The Company maintains its cash with financial institutions in accounts that at
times may exceed insured limits. The Company has not experienced any losses in
such accounts and believes it is not subject to any significant credit risk on
cash.

Property and Equipment

Property and equipment are stated at cost less accumulated depreciation and
amortization. Depreciation and amortization are provided using the straight-line
method over 3 to 5 years.


                                        4

<PAGE>
                                  DOCUCON, INC.

                     NOTES TO CONDENSED FINANCIAL STATEMENTS


Revenue Recognition

Revenues from conversion service contracts were recognized at the time services
were provided and were based upon the number of documents converted and the
conversion rates established in the contracts.

Earnings (loss) per Common Share ("EPS")

The Company complies with Statement of Financial Accounting Standards ("SFAS")
No. 128, "Earnings Per Share" which requires dual presentation of basic and
diluted earnings per share. Basic EPS excludes dilution and is computed by
dividing income (loss) available to common stockholders by the weighted-average
common shares outstanding for the year. Diluted EPS reflects the potential
dilution that could occur if securities or other contracts to issue common stock
were exercised or converted into common stock or resulted in the issuance of
common stock that then shared in the earnings of the entity.
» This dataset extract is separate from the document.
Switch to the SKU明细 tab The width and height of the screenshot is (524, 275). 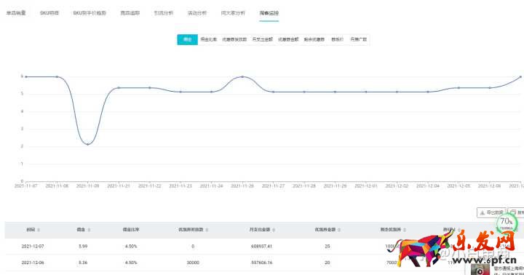click(49, 13)
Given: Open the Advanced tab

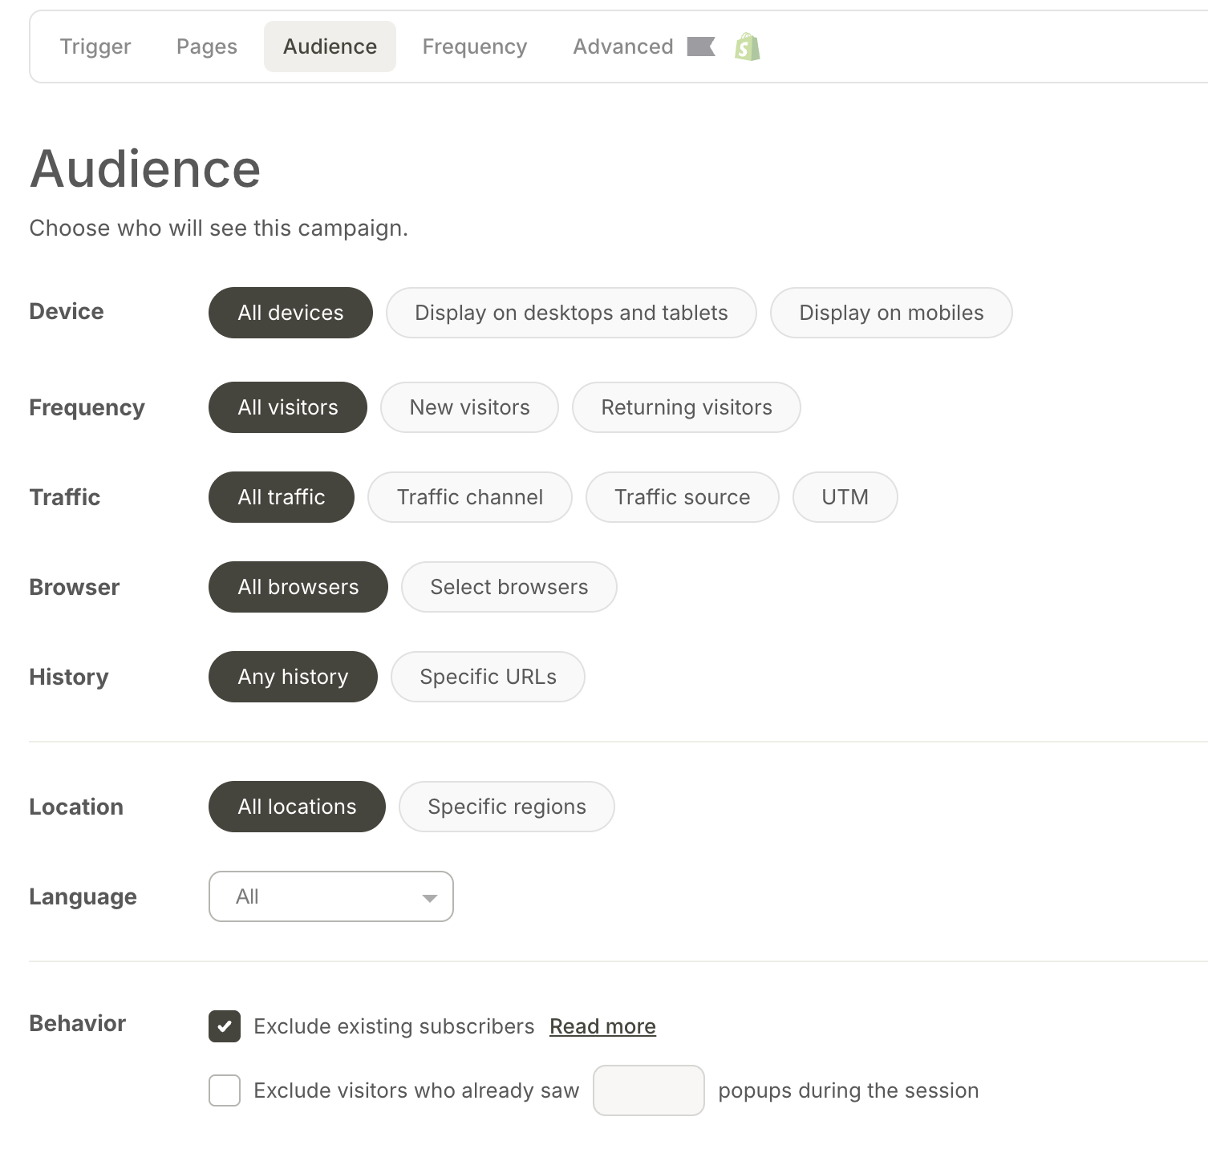Looking at the screenshot, I should [x=622, y=47].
As the Company had a net loss from continuing operations for the three months
ended March 31, 2001 and 2000, diluted EPS equals basic EPS as potentially
dilutive common stock equivalents are antidilutive.

Income Taxes

The Company complies with SFAS No. 109, "Accounting for Taxes," which requires
an asset and liability approach to financial accounting and reporting for income
taxes. Deferred income tax assets and liabilities are computed for differences
between the financial statement and tax bases of assets and liabilities that
will result in future taxable or deductible amounts, based on enacted tax laws
and rates applicable to the periods in which the differences are expected to
affect taxable income. Valuation allowances are established, when necessary, to
reduce deferred income taxes to the amounts expected to be realized.

Use of Estimates

The preparation of financial statements in conformity with accounting principles
generally accepted in the United States of America requires management to make
estimates and assumptions that affect the reported amounts of assets and
liabilities and disclosure of contingent assets and liabilities at the date of
the financial statements and the reported amounts of revenues and expenses
during the reporting period. Actual results could differ from those estimates.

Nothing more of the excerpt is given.